Though I may have prematurely (last night) declared a “Pajama Day” today, both Daughter and I slept in a little bit longer since we weren’t staring another Road Warrior-inspired drive in the face. Instead, it was a day to unload, unpack, and attempt to organize, and not necessarily in that order.
For my part, I cleared out of the truck the remaining detritus from the trip as best I could. How many Starbucks Splash Sticks can one console hold? Daughter doesn’t realize it yet, but these things are going to keep reappearing for months. The sticks are everywhere, but I trust when my truck returns home sometime in May, Daughter promised me it will be immaculate – maybe I imagined that last part.
I also had a growing sense this morning that my buddy, Zak, and his Ghost Adventures crew would not be interested in their first-ever lockdown inside a pickup truck cab, since all the mysteriously missing items from the past few days have very magically reappeared.
To wit, I now have a very complete and functional Bluetooth earpiece and, by my count, the fifth Festivus Miracle of the year occurred when I also discovered the microscopic pin that holds my watchband together. It just goes to show that you should never, ever skip the traditional Airing of Grievances during December. Makes all the difference in the world.
And since part of my goal was to remove the essential “me” elements from the vehicle, I grabbed two sleeves of golf balls (what are these doing here, and when was the last time I actually played?), a nice ink pen, and two sunvisor CD holders. Yes, the CDs were hidden under the passenger seat, but why risk Daughter’s reputation if one of her friends discovers that “ABBA Gold” disk or the “Steve Miller Band Greatest Hits” (who’s Steve Miller?). There are also some “weird” mix compilations my Son made several years ago when he figured out how to use a CD burner. I don’t even know what those contain.
Clearly all of this is not a problem for me, but I could see Daughter becoming socially scarred very easily should any of these be discovered by the wrong people.

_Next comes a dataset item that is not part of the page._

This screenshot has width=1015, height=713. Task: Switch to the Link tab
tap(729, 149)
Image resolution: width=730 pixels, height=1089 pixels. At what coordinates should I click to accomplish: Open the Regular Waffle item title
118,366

Let’s not even begin to compare iPod playlists. Even more embarrassment. Trust me.
So Daughter gave me a big thank you hug this morning for sharing the trip with her, but I told her I was a bit surprised that she indicated on the blog it was over yesterday. Well, for her, maybe it was, but for me, I’m flying home in the morning, so the saga continues – at least in my mind.
I thought it might be useful to wind up the road portion of the diary with my Top Ten Road Trip with Daughter Lessons Learned:
10) There is no such thing as an early start – unless “early” means sometime after 10:00 a.m.
9) Piling up crap in the back seat, which completely blocks rear view mirror visibility, is permissible if you have side mirrors and a semi-conscious passenger.
8) A FaceTent ™ is a handy travel accessory, but its use should be avoided by the driver while driving, if at all possible.
7) It is possible to become lost, even though you are simultaneously referencing an iPhone, Tom-Tom, and AAA TripTik. In these cases, it is helpful to say in a loud voice to your Navigator (Daughter), “I know you don’t know what to do. That’s not helpful and, no, I can’t look at your iPhone right now.”
6) No matter how bad or long the previous day was, a foo-foo cup of coffee first thing recalibrates everyone into imagining the day ahead will be better than before, even though you know it won’t.
5) Always, always believe the AAA Travel Planning Lady when she says, “I’ve looked at the ten-day forecast, and you won’t have any problems at all with weather along the way.”
4) Hearing impairment radically cuts down on road noise, meaningful conversational interaction, and the ability to hear anything at all emanating from an iPhone. It also dramatically increases Daughter annoyance.
3) Though considered an ancient communication device by some, a BlackBerry can be used in emergencies to signal search aircraft by reflecting the sun. Along the same lines, it is also useful for randomly blinding the driver (“No, I’m not high-fiving you. You’re doing it again, Dad.”).
2) The Human Bladder is the most important yet least understood tool in the Driver’s Arsenal.
1) Remember to bring a Truck Driver Voodoo Doll (trademark). Though not recommended, it is possible to stick pins, text, email, talk on the phone, and drink coffee simultaneously while driving. But do not try this at home – only in moving vehicles.